Material provided:
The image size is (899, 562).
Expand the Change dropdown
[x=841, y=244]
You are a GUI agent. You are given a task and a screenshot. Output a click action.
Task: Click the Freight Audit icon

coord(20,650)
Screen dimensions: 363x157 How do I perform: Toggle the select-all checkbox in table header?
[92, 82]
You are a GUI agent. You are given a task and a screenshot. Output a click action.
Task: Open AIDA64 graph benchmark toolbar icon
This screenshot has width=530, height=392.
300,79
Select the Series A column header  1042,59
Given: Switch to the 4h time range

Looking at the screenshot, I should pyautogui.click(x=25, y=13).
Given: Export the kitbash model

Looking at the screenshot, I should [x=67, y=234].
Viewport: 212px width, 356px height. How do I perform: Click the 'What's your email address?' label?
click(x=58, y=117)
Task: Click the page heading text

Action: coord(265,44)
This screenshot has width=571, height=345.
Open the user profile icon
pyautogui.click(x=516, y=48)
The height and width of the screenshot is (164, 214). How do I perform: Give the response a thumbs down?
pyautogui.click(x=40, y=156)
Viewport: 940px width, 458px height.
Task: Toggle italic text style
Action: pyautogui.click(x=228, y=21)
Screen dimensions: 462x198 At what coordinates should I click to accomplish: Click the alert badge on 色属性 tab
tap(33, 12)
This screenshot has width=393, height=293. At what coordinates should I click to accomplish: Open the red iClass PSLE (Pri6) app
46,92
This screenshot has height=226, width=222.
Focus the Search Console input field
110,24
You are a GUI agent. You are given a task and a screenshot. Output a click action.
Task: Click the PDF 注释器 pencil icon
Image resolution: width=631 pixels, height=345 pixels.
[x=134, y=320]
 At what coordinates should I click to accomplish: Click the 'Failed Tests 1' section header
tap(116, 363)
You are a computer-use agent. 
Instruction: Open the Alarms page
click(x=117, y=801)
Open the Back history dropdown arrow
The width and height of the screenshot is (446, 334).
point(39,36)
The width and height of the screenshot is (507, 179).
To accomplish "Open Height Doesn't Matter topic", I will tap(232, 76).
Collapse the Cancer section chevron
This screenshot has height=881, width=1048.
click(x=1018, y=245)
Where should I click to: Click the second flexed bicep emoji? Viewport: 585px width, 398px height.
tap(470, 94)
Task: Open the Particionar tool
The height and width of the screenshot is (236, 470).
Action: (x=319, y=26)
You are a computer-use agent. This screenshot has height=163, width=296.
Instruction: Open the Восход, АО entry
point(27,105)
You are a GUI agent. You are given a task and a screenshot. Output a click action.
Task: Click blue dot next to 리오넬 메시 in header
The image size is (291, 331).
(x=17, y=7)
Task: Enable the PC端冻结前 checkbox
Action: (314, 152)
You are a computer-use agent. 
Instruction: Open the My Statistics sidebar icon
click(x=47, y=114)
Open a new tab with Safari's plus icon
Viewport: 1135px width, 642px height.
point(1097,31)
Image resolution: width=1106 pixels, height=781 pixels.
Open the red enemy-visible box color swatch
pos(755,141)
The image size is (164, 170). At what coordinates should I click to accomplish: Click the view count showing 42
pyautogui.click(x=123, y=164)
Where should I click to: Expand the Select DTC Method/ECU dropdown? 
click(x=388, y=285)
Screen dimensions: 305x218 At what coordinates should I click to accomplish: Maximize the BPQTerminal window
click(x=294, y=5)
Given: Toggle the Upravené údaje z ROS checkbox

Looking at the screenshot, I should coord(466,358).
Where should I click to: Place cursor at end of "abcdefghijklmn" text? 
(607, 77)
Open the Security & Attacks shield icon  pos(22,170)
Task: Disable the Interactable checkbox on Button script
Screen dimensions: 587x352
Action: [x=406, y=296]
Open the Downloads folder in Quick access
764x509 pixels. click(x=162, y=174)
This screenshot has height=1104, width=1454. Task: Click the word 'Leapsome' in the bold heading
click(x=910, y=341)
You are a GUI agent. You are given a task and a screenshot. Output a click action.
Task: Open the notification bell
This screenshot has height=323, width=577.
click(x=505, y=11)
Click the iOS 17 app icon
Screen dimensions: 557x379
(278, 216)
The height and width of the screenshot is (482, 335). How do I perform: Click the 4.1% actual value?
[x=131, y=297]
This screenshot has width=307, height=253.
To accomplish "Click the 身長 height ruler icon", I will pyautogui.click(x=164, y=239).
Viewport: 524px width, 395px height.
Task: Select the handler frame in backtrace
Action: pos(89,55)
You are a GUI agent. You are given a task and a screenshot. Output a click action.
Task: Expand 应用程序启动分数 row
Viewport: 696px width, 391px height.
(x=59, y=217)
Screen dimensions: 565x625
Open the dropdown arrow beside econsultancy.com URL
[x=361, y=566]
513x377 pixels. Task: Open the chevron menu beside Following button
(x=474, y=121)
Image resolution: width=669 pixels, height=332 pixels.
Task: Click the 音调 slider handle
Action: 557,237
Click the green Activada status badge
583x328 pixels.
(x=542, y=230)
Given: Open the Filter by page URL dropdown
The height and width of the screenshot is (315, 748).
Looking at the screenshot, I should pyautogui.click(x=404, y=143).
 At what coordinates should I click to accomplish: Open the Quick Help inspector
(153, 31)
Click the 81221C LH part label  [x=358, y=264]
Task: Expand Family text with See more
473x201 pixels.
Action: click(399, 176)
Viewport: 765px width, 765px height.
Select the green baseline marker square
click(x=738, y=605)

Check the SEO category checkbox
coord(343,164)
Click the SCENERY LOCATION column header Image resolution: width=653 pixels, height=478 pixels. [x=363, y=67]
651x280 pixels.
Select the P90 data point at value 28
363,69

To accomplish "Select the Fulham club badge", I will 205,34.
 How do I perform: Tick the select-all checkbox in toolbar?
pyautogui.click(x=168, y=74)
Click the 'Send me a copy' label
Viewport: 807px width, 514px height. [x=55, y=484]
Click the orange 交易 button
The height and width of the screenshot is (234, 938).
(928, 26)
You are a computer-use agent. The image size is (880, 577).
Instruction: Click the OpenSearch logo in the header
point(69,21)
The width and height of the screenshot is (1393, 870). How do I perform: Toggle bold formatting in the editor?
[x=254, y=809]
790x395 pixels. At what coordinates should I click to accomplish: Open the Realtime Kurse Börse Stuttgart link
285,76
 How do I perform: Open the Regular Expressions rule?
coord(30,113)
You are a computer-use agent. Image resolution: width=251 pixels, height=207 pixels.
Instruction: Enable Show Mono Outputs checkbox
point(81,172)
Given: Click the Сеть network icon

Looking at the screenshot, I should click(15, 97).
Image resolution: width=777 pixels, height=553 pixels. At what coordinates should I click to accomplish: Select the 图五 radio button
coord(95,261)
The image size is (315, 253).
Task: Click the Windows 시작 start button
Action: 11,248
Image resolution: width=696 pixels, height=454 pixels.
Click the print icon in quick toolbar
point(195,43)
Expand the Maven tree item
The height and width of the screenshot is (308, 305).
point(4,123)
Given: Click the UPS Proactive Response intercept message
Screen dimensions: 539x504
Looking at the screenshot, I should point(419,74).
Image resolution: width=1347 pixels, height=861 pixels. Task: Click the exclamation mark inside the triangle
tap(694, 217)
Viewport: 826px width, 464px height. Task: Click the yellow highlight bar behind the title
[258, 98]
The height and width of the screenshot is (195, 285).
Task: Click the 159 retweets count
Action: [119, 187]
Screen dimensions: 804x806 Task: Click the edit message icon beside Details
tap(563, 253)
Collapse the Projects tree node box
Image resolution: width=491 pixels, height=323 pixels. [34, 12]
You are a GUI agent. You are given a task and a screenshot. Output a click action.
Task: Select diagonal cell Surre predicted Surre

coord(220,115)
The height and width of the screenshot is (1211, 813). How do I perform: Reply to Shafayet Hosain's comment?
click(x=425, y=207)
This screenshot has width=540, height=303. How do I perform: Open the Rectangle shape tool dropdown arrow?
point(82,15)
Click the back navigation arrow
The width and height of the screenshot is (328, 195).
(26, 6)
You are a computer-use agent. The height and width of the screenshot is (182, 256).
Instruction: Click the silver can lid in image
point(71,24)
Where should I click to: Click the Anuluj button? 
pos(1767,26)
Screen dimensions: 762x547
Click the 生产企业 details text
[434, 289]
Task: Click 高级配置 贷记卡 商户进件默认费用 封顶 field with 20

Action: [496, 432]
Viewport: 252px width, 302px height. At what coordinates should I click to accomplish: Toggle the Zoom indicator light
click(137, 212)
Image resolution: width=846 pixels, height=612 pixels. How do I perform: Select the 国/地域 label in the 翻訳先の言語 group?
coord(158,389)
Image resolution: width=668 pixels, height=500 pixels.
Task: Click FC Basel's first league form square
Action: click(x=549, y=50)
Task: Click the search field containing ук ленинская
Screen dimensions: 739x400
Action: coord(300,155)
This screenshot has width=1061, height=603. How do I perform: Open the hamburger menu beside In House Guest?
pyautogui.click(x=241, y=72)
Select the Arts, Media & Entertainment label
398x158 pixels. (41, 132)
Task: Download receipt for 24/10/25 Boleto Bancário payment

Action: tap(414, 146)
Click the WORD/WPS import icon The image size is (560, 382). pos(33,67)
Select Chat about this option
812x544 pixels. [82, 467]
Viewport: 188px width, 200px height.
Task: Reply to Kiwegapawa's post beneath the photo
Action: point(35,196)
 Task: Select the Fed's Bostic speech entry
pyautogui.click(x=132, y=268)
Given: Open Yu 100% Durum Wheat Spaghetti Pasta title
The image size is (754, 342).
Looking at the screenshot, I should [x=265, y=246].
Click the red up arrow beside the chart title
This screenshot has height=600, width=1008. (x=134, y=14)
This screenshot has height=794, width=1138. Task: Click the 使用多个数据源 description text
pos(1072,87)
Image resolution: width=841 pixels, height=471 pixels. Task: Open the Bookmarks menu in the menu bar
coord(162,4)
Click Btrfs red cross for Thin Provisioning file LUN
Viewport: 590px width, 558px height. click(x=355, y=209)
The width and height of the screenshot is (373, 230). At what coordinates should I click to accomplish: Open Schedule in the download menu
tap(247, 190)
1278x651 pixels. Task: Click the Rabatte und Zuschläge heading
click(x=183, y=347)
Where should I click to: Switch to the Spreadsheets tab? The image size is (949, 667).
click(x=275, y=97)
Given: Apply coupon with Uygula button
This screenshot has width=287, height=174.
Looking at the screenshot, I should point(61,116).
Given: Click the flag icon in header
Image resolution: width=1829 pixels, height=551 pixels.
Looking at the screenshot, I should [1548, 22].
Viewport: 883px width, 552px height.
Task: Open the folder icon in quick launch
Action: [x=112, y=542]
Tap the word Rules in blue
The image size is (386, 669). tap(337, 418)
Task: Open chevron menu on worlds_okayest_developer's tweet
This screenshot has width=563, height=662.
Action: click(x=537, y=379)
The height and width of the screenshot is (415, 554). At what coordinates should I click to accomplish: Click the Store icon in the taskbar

What is being asked: In the records, locate each line holding the string "column" and copy it.

Response to the exercise:
Select the Series A column header  1042,59
Click the SCENERY LOCATION column header Image resolution: width=653 pixels, height=478 pixels. [x=363, y=67]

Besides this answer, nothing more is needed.